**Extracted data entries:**
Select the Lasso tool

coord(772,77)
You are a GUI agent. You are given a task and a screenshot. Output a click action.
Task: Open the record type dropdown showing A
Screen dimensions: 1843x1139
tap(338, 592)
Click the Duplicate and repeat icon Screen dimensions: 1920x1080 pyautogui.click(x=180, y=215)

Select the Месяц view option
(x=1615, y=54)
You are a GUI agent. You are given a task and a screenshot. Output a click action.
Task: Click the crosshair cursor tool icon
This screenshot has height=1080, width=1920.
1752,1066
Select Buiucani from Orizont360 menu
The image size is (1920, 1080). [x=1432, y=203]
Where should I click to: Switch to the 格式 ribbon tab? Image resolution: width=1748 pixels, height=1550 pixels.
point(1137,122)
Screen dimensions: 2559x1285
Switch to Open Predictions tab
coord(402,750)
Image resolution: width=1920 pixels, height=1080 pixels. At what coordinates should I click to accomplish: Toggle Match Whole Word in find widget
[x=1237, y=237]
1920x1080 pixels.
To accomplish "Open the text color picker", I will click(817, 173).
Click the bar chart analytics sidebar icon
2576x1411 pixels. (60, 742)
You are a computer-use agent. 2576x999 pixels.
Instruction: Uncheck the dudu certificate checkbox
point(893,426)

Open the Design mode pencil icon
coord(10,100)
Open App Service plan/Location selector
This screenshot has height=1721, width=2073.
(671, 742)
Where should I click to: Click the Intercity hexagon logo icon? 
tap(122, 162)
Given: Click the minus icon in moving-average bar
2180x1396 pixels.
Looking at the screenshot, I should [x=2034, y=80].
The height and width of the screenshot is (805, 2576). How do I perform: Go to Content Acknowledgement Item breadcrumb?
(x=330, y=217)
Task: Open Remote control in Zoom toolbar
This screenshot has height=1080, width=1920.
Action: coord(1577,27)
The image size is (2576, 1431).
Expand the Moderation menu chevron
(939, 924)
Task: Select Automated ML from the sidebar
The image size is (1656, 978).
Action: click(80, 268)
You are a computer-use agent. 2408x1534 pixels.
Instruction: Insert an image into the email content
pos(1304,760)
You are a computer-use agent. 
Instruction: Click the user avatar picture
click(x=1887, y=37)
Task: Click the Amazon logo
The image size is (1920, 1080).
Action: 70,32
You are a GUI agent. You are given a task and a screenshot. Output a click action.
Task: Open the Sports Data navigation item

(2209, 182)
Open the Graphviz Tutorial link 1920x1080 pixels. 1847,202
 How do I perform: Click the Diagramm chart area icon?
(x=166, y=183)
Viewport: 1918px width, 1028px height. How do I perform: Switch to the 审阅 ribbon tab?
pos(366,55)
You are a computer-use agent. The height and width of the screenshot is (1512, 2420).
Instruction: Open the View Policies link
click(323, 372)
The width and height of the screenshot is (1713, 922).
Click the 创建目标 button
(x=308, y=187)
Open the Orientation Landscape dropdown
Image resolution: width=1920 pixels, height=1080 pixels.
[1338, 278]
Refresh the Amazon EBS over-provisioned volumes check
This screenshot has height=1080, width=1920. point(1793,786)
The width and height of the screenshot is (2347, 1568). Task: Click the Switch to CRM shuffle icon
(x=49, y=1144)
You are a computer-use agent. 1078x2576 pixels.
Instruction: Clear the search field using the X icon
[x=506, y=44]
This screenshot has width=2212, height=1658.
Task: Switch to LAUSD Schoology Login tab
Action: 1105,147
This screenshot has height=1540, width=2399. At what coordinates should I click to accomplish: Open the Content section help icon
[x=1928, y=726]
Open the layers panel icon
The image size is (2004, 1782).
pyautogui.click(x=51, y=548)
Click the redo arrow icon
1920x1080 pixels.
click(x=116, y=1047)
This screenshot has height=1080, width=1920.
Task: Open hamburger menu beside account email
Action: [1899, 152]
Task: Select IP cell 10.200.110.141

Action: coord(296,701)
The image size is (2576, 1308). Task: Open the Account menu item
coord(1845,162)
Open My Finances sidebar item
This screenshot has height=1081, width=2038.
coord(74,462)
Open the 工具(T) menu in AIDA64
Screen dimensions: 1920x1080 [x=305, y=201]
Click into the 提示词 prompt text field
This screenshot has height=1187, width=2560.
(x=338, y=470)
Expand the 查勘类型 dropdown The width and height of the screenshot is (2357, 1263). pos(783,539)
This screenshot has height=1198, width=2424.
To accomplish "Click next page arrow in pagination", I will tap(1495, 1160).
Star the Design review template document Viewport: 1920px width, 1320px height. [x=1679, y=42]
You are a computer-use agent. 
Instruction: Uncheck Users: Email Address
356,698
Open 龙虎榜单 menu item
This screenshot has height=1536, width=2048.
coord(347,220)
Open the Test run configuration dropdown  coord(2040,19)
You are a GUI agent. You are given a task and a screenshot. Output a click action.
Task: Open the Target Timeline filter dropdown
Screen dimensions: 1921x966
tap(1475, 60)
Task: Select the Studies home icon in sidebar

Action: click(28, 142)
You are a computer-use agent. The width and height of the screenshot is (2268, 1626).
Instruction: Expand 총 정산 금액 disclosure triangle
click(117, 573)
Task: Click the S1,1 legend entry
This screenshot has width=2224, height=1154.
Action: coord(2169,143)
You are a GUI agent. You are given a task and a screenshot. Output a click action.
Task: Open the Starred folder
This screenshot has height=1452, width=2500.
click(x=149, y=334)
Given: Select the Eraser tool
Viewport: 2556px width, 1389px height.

**The problem:** For the string "text", show each line of the entries above where it occurs.

**Solution to this exercise:**
To accomplish "Open the text color picker", I will click(817, 173).
Click into the 提示词 prompt text field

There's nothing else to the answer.